_EXERCISE DIRECTIONS:_
Where a line of the records contains the word "will", show that line.

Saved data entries
<<<<
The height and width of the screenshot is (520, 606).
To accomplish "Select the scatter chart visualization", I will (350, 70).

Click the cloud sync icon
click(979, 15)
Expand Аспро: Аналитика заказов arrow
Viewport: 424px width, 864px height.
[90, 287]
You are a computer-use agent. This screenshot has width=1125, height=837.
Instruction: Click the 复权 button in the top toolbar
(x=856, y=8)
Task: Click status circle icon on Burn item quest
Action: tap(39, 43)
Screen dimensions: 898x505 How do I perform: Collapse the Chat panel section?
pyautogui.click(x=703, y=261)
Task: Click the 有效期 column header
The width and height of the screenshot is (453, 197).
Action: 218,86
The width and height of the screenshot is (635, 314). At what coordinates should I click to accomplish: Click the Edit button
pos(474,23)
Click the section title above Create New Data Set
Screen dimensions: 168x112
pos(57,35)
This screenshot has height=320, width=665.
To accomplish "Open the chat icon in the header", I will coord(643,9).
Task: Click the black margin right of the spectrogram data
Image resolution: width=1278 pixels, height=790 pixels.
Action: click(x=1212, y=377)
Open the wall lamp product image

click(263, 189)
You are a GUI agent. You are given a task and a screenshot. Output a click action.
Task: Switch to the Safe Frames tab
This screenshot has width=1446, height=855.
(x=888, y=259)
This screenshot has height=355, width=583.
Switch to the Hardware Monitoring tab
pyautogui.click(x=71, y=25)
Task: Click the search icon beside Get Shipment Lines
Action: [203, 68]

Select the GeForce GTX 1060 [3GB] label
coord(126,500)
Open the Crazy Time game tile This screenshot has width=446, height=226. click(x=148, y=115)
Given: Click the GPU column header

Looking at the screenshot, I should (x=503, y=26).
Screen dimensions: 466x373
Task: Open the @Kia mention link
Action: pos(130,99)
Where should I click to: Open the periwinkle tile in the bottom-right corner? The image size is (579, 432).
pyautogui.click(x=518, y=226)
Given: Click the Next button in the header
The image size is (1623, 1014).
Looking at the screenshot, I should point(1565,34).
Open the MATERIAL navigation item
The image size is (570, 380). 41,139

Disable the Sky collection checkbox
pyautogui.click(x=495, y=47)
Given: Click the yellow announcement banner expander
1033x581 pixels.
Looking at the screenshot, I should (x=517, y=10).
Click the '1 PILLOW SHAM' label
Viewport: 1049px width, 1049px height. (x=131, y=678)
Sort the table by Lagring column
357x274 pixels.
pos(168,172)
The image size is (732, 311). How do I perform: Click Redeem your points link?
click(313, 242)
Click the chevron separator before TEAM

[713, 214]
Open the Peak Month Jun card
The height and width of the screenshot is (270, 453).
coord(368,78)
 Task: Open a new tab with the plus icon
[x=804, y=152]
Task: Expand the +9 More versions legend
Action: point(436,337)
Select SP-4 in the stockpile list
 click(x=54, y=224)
>>>>
_SOLVED PROBLEM:_
To accomplish "Select the scatter chart visualization", I will (350, 70).
To accomplish "Open the chat icon in the header", I will coord(643,9).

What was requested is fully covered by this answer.